Me: *pats backpack* I’ve got you covered. The hospitals just throw these things out.
Doctor: Do you smoke?
Me:
Doctor:
Me:
Doctor:
Me:
Doctor:
Me:
D:
M:
D:
M:
D:
M:
D:
M:
D:
M:
D:
M:
D:
M:
D:
M:
D:
M:
D:
M:
D: tobacco
Me: No.
[pulls out acoustic guitar at a funeral]
alright everyone stop being all [finger quotes] sad this next 1 is dedicated to a very sexy widow.
Me: *opens a package*
5-year-old: You ordered us bubble wrap!
Me: I ordered the thing inside the bubble wrap.
5:
Me: I ordered you bubble wrap.
They say AI will take all our jobs, but I’d like to see AI selling cigarettes to teenagers outside 7-11
*rolls up on dance battle*
Sick moves bruh.
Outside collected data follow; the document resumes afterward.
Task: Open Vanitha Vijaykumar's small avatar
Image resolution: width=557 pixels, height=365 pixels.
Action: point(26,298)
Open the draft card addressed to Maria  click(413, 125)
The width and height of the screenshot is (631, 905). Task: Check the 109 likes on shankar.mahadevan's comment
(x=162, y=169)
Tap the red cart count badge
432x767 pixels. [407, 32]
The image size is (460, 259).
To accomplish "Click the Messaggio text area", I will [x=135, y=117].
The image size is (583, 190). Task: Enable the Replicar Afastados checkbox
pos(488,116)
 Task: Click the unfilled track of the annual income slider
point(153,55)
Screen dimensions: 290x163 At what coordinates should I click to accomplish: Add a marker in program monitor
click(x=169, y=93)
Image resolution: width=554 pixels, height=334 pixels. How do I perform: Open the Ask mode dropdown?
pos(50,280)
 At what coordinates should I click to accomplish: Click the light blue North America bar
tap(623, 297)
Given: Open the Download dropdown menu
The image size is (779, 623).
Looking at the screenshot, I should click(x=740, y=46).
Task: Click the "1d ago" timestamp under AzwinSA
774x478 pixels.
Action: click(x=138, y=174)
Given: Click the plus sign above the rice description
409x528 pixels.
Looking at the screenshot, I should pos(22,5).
You know who else had sick moves? Our Lord and Savior Jesus Christ
*hands out pamphlets*
ME: I’d like to return a defective boomerang
SHOPKEEPER: Ok. Where is it?
ME: I have no idea
[zombie apocalypse]
SURVIVOR: That Chuck E. Cheese looks safe let’s take shelter in it
ME: *banned from all Chuck E. Cheese’s for tongue kissing the animatronic rat* You guys go ahead
Me: I can’t think of any life goals
Wife: God could you be any lazier?
Me: ooh good one
I cleaned out my teen’s room and I found 8 plates, 21 utensils, a TV remote, 8 chapsticks, a burner phone and apparently we have a cat.
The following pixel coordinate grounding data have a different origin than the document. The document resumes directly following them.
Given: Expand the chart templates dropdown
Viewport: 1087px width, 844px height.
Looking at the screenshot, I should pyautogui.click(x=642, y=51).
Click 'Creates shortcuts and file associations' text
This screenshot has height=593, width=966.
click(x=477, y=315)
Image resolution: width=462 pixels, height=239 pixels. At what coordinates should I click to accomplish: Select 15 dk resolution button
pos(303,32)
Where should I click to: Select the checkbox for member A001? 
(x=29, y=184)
[Voice from police helicopter]
PUT YOUR HANDS IN THE AIR!
*raises hands*
*takes flattering selfie in helicopter spotlight*
*uploads new avi*
One thing no one ever talks about being an adult is how much time you debate yourself on keeping a cardboard box because it’s, like, a really good box.
Friend: oh my god there’s two of you
My evil clone: I’m the real one, I swear
Me: [remembering I promised I’d go out and socialise tonight] yea she’s right
Gonna eat this baklava wearing a balaclava whilst playing a balalaika
Stallone: I’m making a movie about composers. I’m playing Beethoven.
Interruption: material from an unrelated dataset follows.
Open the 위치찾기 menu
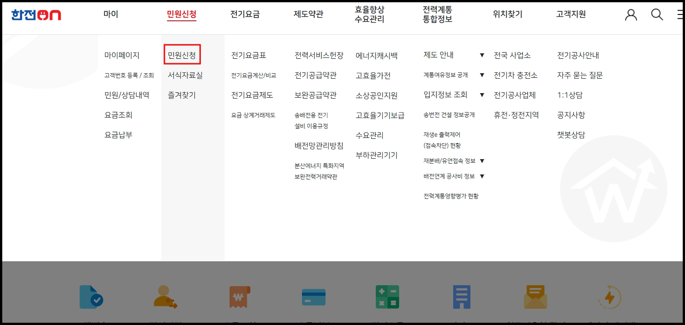The height and width of the screenshot is (325, 685). coord(508,14)
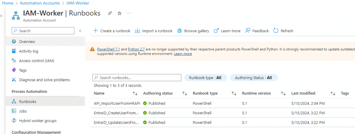Open the ellipsis more options menu

129,14
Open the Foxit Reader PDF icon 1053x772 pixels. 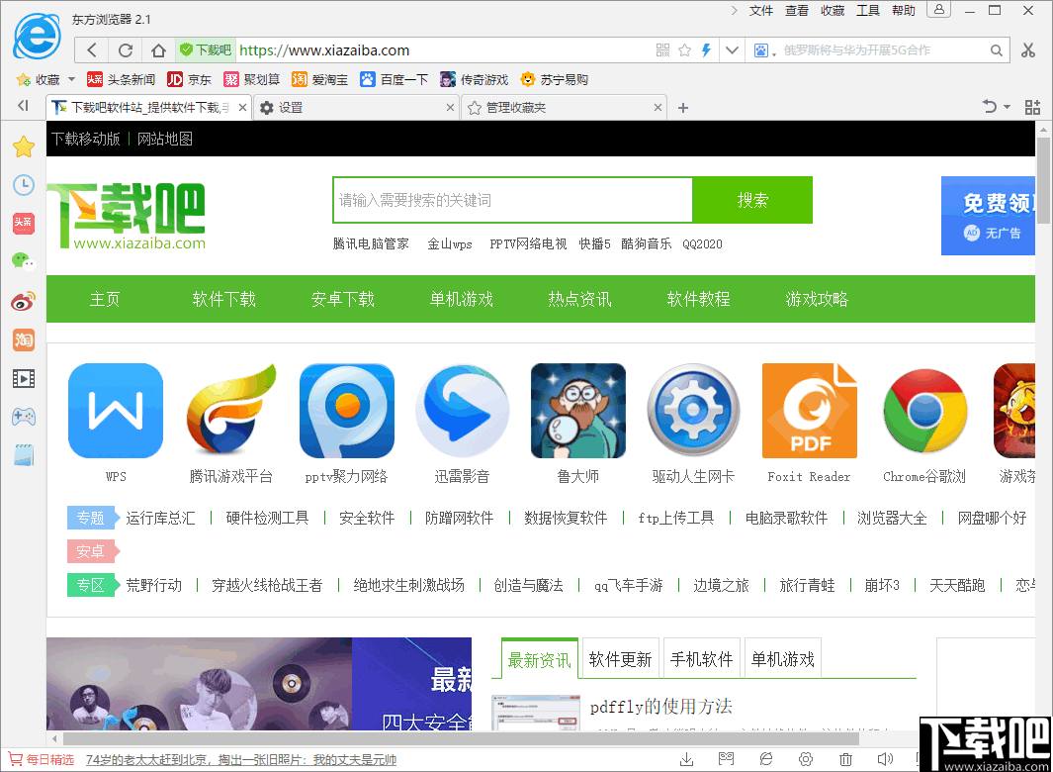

Van Damme: I’ll be Mozart.
Schwarzenegger: Stop it guys, I’m not saying it.
My 5yo got a watch for Christmas and now she’s announcing the time every single minute. Please respect our privacy during this difficult time.
Jesus: I can turn water into wine.
Aquarium: [loud drunken cheering]
I caught my 3yo singing “And a partridge in a pantry”
Today from 9 to 10 AM we are having an all-hands family seminar on how to replace an empty toilet paper roll.
“I can’t wait to feel you between my thighs tonight,” I say to my new memory foam pillow, which has been helping realign my spine while granting remarkable relief from lower back pain.
There is a mosquito that has been trailing me for two days. I’ve swatted and clapped but it has proven to be the stronger of us both. It’s time to give in to my place on the food chain
Schools be like there’s not enough shit at the end of the year can you also get your kid a white elephant gift for a class party tomorrow?
Boy, did The Shining nail what it’s like being an only child.
I know you’re the instructor but I’ve seen Ghost 47 times so I know for a fact this IS how pottery is made!
We have a cricket in our garage and every once a while, to keep him entertained, I go out and tell him corny dad jokes.
Then I wait.
houseguest: is this a pull out couch
me: no we kind of just hope for the best
i want to work in this restaurant
Hate it when I put on active wear and nothing happens.